On October 2, 2025, Gartner published its report “Cool Vendors in AI for SRE and Observability.” The report identifies vendors “using AI to enhance site reliability engineering (SRE) practices, improve reliability, and reduce the cognitive load on engineering teams.”
We’re honored that Last9 has been named a Gartner Cool Vendor in this category — recognized for our unified telemetry platform and agentic SDK that move engineering teams from reactive monitoring to proactive operations.
Act 1 — Fix the Foundation: Unified Data at Scale
You can’t build intelligent operations on fragmented, expensive and limited low cardinality data. We learned this early in 2020 building the first intelligent platform on top of existing data systems — it simply did not work. Teams were observing 25% of production with 100% of the budget and had no headroom for improving data fidelity. That’s when we dug deep to first make telemetry data affordable at scale.
In the last year, cloud and AI-native teams betting on scale have converged on a single telemetry fabric. What they’ve discovered is simple: when data stops fragmenting, reliability gets affordable.
Today, that fabric powers more than a trillion events every day — the quiet backbone behind their velocity.
For us: cheap, unified data is table stakes. The real breakthrough comes when that data becomes actionable.
Observability is only one side of the coin. Action on top of that data is the other — and it’s barely evolved in a decade. It couldn’t, because the building blocks were missing. With the rise of LLMs, context engineering, and the unified telemetry layer from Act 1, that evolution can finally begin.
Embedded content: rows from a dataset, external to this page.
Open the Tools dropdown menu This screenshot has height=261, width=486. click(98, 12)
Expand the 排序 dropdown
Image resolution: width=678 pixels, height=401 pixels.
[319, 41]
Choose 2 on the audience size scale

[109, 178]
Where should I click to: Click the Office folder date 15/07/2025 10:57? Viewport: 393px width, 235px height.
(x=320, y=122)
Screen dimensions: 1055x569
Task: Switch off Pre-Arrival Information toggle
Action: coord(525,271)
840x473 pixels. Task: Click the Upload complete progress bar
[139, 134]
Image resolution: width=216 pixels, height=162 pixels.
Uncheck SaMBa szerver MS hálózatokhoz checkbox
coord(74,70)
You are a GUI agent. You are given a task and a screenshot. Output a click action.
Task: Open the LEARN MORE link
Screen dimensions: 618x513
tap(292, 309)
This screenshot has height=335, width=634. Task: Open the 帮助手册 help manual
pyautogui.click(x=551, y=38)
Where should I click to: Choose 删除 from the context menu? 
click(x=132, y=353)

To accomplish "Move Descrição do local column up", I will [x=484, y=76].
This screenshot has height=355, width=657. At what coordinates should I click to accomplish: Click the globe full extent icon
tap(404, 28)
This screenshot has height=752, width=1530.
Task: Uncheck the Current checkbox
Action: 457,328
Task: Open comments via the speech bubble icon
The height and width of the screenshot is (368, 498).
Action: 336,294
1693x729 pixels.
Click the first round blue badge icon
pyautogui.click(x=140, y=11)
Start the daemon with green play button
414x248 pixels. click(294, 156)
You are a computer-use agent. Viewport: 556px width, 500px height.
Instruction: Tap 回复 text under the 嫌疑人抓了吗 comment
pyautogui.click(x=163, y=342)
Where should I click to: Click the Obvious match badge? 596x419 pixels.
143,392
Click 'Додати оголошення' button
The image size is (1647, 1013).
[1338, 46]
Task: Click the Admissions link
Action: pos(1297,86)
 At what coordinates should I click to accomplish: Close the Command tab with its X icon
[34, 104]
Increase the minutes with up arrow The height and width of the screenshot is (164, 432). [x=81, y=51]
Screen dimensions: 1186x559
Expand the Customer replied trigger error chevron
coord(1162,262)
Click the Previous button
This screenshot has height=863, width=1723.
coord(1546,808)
Act 2 — Agentic Ops: From Automation to Autonomy
Observability is only one side of the coin. Action based on that data is the other — yet it has seen little real progress in the past decade. The reason was structural: the primitives for context, correlation, cardinality and unified telemetry simply didn’t exist.
With the rise of large language models and context engineering — and the unified data layer established in Act 1 — those missing pieces are finally in place. That’s exactly where we’ve focused.
Three months ago, we quietly gave a few customers early access to something we’d been building: an agents SDK that lets engineering teams program their own Ops Agents.
These aren’t chatbots that summarize logs. They’re programmable agents that embed telemetry intelligence directly into your delivery pipeline — across detection, investigation, and remediation.
Here’s what teams have built with it:
- RCA Memory: Builds a per-service fault library; on a new incident, surfaces the most similar past fix with confidence and the exact commands/PR that resolved it.
- Auto-remediation agents: Detect cascading failures early and trigger predefined runbooks. Especially for databases like Postgres, Redis, and MySQL.
- Control Plane AI in front of storage and turns raw telemetry into reliable features. It drops what’s redundant, reshapes high-cardinality fields, and up-levels logs into metrics — all by policy and feedback loops, with explainable diffs. The result: 40–70% lower storage, faster queries, and cleaner signals for your agents — without breaking observability use-cases.
These agents learn from the same telemetry graph that powers your dashboards; but they don’t stop at visibility. They act.
Why This Matters Now
Gartner projects that by 2029, 70% of organizations will require explainable AI for agentic SRE decisions, up from just 5% today. That shift — from dashboards to decisions — demands trustworthy, programmable systems.Over the past few years, building AI-SRE tools taught us three hard lessons:
- The Data Fragmentation Problem
You can’t build reliable automation on unreliable data constrained by price by GB. We solved this with a unified schema and a telemetry data platform. - The Context Problem
Generic AI models don’t understand your architecture. That’s why you program your own agents — they capture your team’s tribal knowledge. - The Trust Problem
Engineers ignore opaque automation. Our SDK surfaces confidence scores and approval gates so humans stay in control.
This isn’t AI replacing engineers — it’s AI amplifying reliability and feedback loops across every system.
About the Gartner Recognition
Last9 was named a Cool Vendor in Gartner’s October 2025 report “Cool Vendors in AI for SRE and Observability.” The report highlights vendors using AI to enhance SRE practices and reduce the cognitive load on engineering teams.